MATERIAL FOR THE TASK.
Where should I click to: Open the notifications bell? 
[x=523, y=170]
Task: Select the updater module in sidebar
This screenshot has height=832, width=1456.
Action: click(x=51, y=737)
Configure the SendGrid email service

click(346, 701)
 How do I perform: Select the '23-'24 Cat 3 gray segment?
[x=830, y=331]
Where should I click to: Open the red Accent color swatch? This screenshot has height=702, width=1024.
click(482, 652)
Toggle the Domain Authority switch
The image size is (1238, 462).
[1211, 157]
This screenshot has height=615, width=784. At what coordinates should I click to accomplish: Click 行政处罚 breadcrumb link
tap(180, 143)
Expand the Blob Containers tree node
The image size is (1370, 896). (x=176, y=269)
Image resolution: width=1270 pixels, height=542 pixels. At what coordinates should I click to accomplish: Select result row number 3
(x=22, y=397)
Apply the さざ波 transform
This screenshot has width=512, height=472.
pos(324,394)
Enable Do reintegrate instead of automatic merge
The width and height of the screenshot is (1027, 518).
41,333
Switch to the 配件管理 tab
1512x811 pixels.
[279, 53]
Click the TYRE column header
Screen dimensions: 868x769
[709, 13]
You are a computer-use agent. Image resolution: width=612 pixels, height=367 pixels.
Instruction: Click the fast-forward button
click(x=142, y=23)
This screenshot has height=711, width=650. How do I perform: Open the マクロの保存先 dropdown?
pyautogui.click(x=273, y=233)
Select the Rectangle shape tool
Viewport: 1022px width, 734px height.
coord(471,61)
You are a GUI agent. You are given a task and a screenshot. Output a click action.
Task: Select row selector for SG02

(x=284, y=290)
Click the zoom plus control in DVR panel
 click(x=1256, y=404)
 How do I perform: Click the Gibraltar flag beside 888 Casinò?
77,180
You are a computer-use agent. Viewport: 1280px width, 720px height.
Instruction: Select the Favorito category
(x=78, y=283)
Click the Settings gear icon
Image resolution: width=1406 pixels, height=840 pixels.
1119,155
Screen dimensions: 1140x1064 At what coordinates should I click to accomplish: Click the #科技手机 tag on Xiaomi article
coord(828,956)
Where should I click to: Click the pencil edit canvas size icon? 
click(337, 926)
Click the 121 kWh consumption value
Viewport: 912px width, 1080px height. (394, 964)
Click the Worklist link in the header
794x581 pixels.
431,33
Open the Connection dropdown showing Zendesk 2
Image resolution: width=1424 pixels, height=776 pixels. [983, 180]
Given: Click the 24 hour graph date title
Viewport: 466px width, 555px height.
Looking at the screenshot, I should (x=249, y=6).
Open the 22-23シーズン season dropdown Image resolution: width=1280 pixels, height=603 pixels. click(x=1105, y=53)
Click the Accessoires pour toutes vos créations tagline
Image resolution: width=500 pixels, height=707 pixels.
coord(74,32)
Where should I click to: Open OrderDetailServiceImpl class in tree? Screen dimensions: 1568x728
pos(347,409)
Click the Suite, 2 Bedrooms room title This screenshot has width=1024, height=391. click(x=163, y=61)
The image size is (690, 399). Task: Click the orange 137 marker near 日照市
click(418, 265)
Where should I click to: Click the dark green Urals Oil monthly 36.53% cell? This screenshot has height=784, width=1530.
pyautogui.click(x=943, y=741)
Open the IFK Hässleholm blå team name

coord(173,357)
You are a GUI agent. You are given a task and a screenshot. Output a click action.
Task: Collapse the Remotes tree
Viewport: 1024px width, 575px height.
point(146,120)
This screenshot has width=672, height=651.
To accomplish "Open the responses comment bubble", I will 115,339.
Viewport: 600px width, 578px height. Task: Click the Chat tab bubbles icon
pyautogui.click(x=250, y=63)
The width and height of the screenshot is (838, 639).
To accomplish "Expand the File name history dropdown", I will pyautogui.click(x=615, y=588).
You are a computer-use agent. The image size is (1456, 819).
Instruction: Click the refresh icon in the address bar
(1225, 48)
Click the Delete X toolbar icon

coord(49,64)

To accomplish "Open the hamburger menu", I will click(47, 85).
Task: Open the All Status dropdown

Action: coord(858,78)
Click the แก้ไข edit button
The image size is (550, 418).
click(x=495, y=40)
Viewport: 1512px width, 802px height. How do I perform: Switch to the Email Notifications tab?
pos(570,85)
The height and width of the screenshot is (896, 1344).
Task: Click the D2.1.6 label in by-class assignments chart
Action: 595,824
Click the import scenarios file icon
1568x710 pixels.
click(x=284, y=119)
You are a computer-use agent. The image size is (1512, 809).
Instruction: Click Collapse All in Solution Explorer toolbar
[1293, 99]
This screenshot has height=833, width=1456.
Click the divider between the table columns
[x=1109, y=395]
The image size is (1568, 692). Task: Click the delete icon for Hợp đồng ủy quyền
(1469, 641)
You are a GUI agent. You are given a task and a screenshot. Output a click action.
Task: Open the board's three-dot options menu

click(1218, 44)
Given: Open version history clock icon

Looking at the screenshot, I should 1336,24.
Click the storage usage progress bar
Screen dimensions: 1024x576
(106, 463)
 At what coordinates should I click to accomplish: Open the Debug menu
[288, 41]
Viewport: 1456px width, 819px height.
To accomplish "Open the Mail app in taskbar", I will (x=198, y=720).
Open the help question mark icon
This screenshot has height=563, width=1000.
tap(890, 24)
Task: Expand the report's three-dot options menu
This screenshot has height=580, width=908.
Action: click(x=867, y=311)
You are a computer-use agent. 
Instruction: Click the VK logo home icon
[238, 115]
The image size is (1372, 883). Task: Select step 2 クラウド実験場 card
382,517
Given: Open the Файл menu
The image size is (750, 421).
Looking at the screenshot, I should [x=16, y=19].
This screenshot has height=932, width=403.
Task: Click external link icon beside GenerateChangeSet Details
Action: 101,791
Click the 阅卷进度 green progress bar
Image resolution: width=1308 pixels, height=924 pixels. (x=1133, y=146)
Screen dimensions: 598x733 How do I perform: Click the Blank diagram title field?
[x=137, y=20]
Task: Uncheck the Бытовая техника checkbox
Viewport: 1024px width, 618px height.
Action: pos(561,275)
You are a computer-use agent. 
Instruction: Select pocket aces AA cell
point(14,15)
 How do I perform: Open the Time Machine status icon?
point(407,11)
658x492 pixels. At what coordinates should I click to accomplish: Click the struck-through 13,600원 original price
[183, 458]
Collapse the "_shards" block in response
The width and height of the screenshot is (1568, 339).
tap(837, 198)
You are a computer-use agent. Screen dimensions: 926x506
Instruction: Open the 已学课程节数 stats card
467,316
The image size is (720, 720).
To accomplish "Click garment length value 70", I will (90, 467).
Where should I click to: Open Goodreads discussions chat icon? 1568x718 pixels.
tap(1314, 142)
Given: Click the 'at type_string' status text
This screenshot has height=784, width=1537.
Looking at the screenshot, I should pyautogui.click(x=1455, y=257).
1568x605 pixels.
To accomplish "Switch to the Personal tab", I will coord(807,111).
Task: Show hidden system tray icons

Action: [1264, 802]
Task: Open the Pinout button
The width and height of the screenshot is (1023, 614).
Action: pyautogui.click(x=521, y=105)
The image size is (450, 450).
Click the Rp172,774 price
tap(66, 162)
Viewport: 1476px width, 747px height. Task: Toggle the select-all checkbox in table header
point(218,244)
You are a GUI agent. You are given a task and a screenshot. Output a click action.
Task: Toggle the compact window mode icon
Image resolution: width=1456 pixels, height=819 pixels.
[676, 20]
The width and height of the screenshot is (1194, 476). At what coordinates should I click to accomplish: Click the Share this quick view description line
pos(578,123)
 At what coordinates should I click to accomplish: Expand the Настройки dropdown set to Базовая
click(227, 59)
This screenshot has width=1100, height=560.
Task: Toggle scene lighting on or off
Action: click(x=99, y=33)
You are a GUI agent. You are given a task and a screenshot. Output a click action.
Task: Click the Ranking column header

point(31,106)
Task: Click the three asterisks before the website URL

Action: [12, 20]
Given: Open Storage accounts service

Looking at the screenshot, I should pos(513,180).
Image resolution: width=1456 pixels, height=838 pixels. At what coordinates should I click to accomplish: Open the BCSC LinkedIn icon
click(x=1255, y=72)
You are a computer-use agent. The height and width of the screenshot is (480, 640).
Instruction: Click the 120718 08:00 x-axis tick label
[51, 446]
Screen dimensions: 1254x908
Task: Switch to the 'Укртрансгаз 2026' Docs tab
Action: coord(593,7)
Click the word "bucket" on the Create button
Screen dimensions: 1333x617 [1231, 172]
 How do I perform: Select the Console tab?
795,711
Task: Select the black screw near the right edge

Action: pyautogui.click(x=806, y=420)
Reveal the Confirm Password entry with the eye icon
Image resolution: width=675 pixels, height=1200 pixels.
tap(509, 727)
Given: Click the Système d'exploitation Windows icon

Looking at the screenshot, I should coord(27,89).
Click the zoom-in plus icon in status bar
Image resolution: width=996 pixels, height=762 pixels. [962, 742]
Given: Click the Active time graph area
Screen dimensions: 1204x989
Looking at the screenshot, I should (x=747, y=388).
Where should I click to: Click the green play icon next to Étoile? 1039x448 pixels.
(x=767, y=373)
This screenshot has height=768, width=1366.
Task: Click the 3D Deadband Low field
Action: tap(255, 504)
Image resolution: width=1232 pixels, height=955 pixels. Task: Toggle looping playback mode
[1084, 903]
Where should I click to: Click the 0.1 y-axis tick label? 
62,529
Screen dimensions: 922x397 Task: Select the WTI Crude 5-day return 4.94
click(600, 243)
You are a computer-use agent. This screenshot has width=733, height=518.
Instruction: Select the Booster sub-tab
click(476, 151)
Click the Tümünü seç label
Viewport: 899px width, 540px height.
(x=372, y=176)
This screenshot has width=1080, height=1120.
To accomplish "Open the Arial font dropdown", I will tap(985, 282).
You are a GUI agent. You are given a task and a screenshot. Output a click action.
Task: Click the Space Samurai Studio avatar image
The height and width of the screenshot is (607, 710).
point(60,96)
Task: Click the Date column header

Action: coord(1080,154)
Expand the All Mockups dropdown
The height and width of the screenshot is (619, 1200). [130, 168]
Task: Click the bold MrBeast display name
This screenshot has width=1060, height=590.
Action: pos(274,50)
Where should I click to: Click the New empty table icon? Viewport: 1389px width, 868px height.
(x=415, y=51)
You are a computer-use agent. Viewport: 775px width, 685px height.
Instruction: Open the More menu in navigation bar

YOUR INSTRUCTIONS.
Pick out every line of the items above that contains the word "options", and copy each one. Case counts.

OUTPUT FOR THIS TASK.
Task: Open the board's three-dot options menu
Task: Expand the report's three-dot options menu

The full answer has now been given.